(1947) Tapuscrits divers (1936-1947) « Blind alley of Europe (1941) » pp. 1-6

Blind alley of Europe (1941)k

« De quoi s’agit-il ? » avait coutume de dire le maréchal Foch. Posons-nous la question pendant qu’il en est temps, avant qu’une nouvelle phase du Blitzkrieg ne vienne absorber nos esprits dans l’actualité immédiate, où se perdent les grandes lignes de l’histoire.

Les causes directes de la guerre sont le problème national des minorités (Sudètes, Dantzig, etc.) et le problème économique de la répartition des matières premières (pétrole, acier, blé, colonies, etc.). La solution pacifique de ces questions ne pouvait être trouvée que dans le fédéralisme. L’Europe ayant refusé de se fédérer, les totalitaires ont essayé d’imposer leur solution, qui est l’unification forcée.

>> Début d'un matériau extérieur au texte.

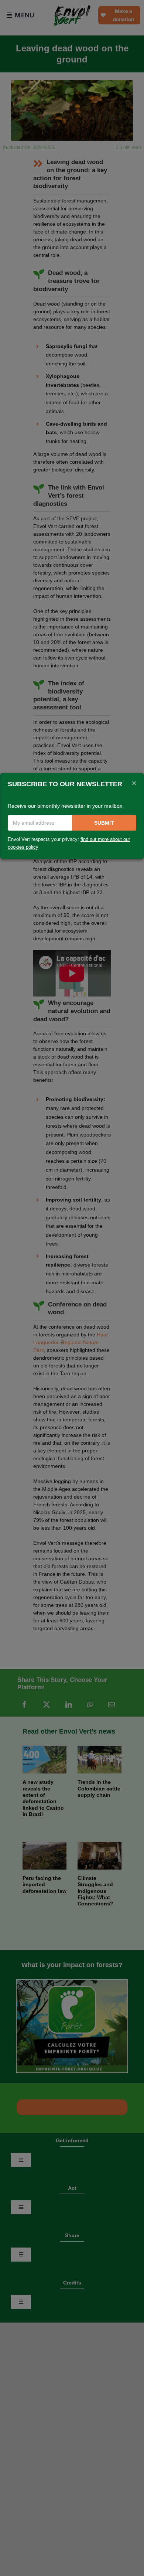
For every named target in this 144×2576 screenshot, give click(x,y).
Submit (104, 823)
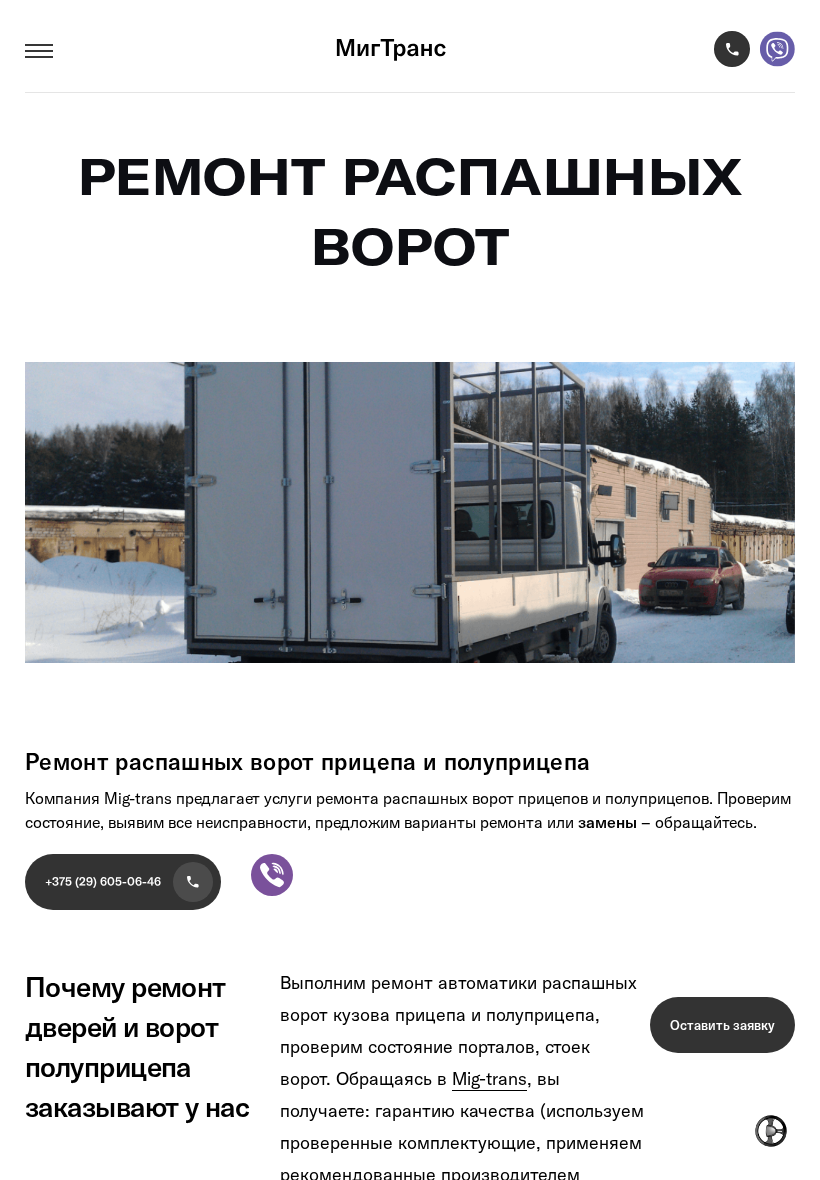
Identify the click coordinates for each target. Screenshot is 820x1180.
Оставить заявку (722, 1025)
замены (607, 822)
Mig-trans (489, 1078)
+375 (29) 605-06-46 (103, 881)
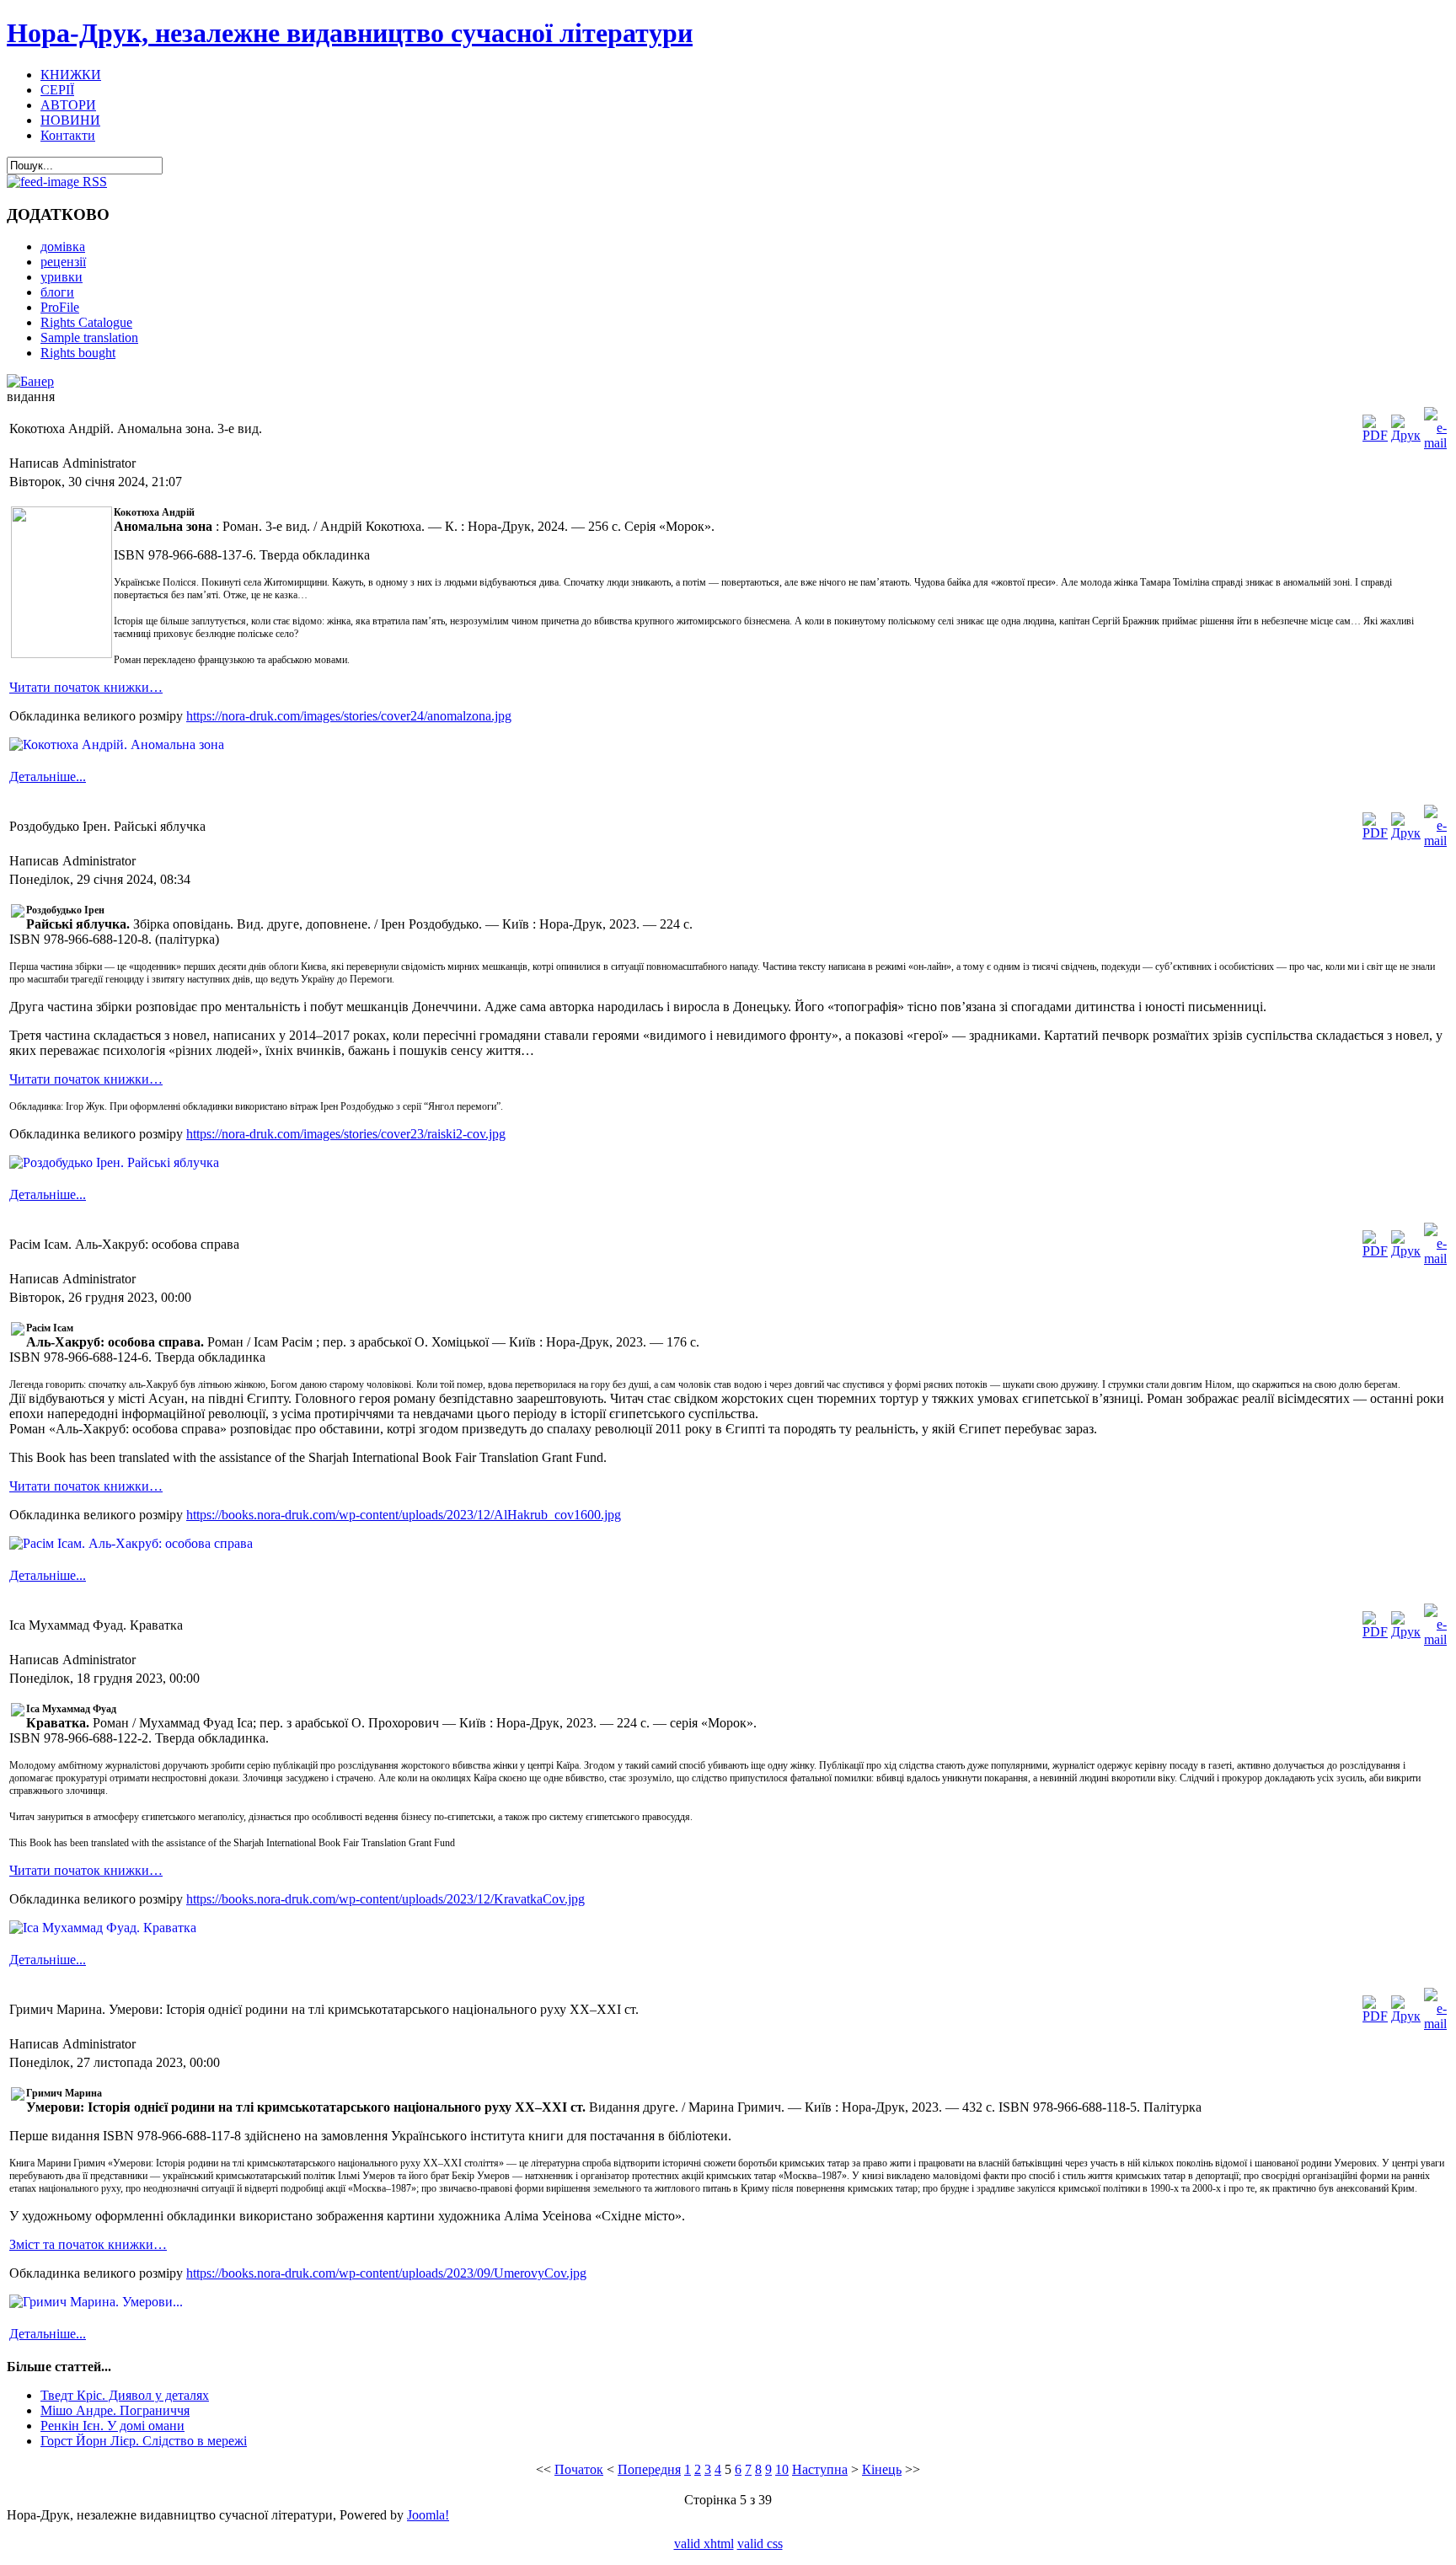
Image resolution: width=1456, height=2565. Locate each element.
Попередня (649, 2469)
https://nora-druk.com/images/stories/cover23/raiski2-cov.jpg (346, 1134)
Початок (578, 2469)
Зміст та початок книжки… (88, 2244)
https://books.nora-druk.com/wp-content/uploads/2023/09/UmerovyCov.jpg (386, 2273)
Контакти (67, 135)
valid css (760, 2543)
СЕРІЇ (57, 90)
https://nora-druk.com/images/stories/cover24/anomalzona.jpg (348, 716)
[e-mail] (1435, 443)
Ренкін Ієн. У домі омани (112, 2425)
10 (782, 2469)
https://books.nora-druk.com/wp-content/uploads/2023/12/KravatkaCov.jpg (385, 1899)
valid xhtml (704, 2543)
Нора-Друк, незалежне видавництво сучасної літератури (350, 33)
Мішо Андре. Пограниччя (115, 2410)
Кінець (882, 2469)
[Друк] (1406, 435)
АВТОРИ (68, 105)
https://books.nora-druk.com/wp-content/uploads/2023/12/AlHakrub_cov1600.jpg (403, 1514)
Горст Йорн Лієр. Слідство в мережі (143, 2441)
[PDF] (1375, 435)
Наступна (820, 2469)
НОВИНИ (70, 120)
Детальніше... (47, 776)
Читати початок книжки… (86, 687)
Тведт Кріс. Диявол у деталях (124, 2395)
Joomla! (428, 2515)
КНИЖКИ (70, 74)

Pour y parvenir, ils avaient un moyen extrêmement simple : déclencher la guerre. Car ils savaient très bien qu’une guerre moderne contraint les deux adversaires à unifier leur économie et leurs pouvoirs, c’est-à-dire que du seul fait de leur déclarer la guerre, ils allaient forcer les démocraties à adopter des méthodes totalitaires. Et cela n’a pas manqué de se produire : mobilisation de l’industrie et de la main-d’œuvre, pleins pouvoirs politiques en France et en Angleterre. Tout ce que les libéraux et capitalistes déclaraient impossible et funeste en temps de paix est devenu possible et désirable du seul fait de la guerre. Mais les totalitaires ne sont pas en meilleure posture : ayant commencé une guerre au nom du nationalisme, ils sont en train de détruire les cadres nationaux, sapant ainsi les fondements de leur doctrine. Leur triomphe même les prive de l’avantage d’être les seuls États centralisés et capables de mener une guerre ; d’autre part, il les prive de l’appui dynamique des revendications raciales et minoritaires. Ainsi, pour les raisons mêmes qui expliquent leurs succès, les totalitaires ne peuvent remporter qu’une victoire stérile, équivalant à une défaite : ils détruisent la pratique de la démocratie chez leurs ennemis, mais ils détruisent aussi leur propre mystique nationaliste. Et plus la guerre dure, moins il y a de chances de restaurer soit cette pratique, soit cette mystique. Dès maintenant, des destructions irrémédiables ont été accomplies.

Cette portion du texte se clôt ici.